A while back I suggested on this very blog that Citigroup was a good candidate to follow CompUSA, Circuit City and Sprint to ocean’s bottom (or distressed buyout). Well, looks like Citi may be cutting in line to beat Sprint. While it’s not underwater yet, cutting 15% of employees is drastic, even accounting for shutting down entire business units. Cuts this big so weaken organizational structure that it takes the very best management teams can keep the ship afloat. And no one’s ever accused Citi of having outstanding management, especially since former CEO Sandy Weill threw Jamie Dimon, his number two, under the bus for being too competent.

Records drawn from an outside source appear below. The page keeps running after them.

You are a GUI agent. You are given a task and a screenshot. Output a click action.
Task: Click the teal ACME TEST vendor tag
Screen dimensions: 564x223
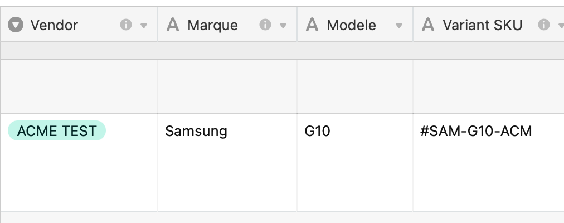point(57,130)
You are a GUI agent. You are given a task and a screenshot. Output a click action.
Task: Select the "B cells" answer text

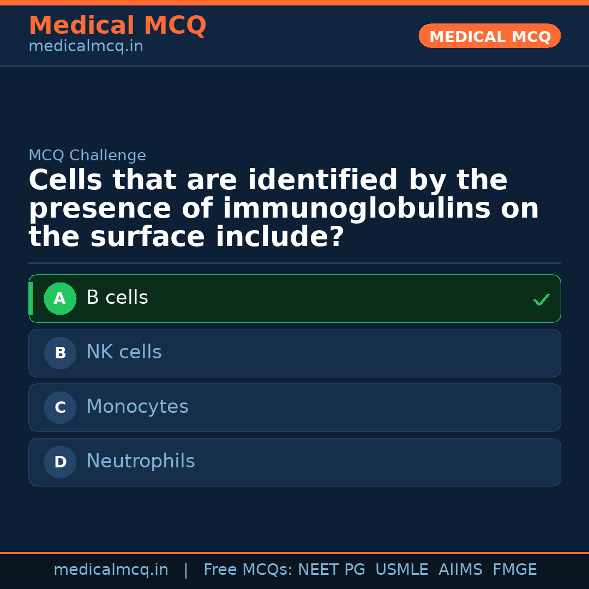[x=117, y=298]
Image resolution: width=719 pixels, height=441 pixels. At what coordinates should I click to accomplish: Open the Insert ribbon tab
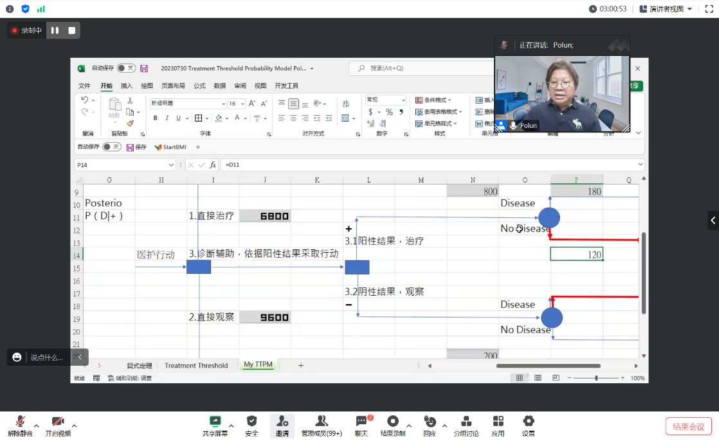click(127, 86)
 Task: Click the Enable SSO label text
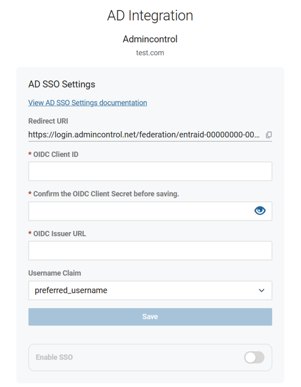coord(54,357)
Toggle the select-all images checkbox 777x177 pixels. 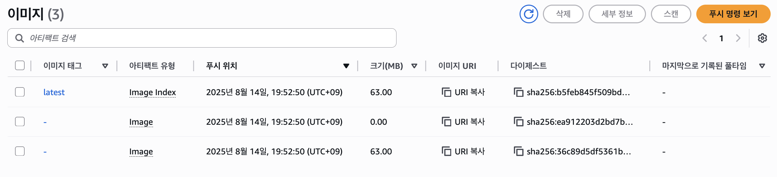20,66
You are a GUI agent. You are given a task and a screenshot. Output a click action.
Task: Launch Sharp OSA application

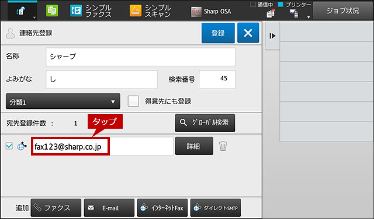click(x=211, y=12)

Why is this happening–and sooner than expected? Obviously, a full cargo of toxic mortgages accounts for the “sooner.” But Citi has been taking on water for several years now, after hitting an unseen (by Citi) submerged object called “customer resistance.” And the ship has been visibly visibly listing for the last year or so.

Customers are so thoroughly not buying into the business proposition that bigness is a customer benefit that Citi ran into a more powerful force-its customers. Companies can no longer navigate around customers, which is exactly what Citi tried. Think about all its branding, positioning, advertising. Total absence of customer benefits–including that woeful “Citi never sleeps” campaign that tries to sound customer-focused, but is really about the company and its “bigness.” All business, no core customer value proposition, and no humanity or warmth. And above all, no customer relationships, at least not on the retail side, where these essential things called “deposits” originate.

Hey, Citi adds more proof to the pile, as if we need any more, that companies can never outgrow customers. But they sure do continue to try. Go ask GM, which appears ready to cut in front of Citi. But that’s another story, another blog.

Interested in another projection of which companies are likely to join the parade? Although certainly not next in line, I’d start watching Amex. Same profile: arrogant, weak value proposition, confuses marketing bombardment with building customer relationships, convinced it’s too big to fail. Worth watching.

3 COMMENTS

  1. Graham – what I find most depressing about Citi headed south is that the business community will attribute the fall to toxic mortgages, ignoring the reasons why Citi was already in trouble.

    Regards,
    Dick

  2. So, Citibank is to be bailed out by the US government (read, taxpayers and future generations). What’s going to happen when the creditors start reeling in their loans to the world’s most indebted nation – the US? US government indebtedness has reached $11 trillion. This is going to be a massive burden for future generations. Perhaps we can expect Bono’s followers to appeal for US debt to be written off just as they’ve done for today’s third world nations.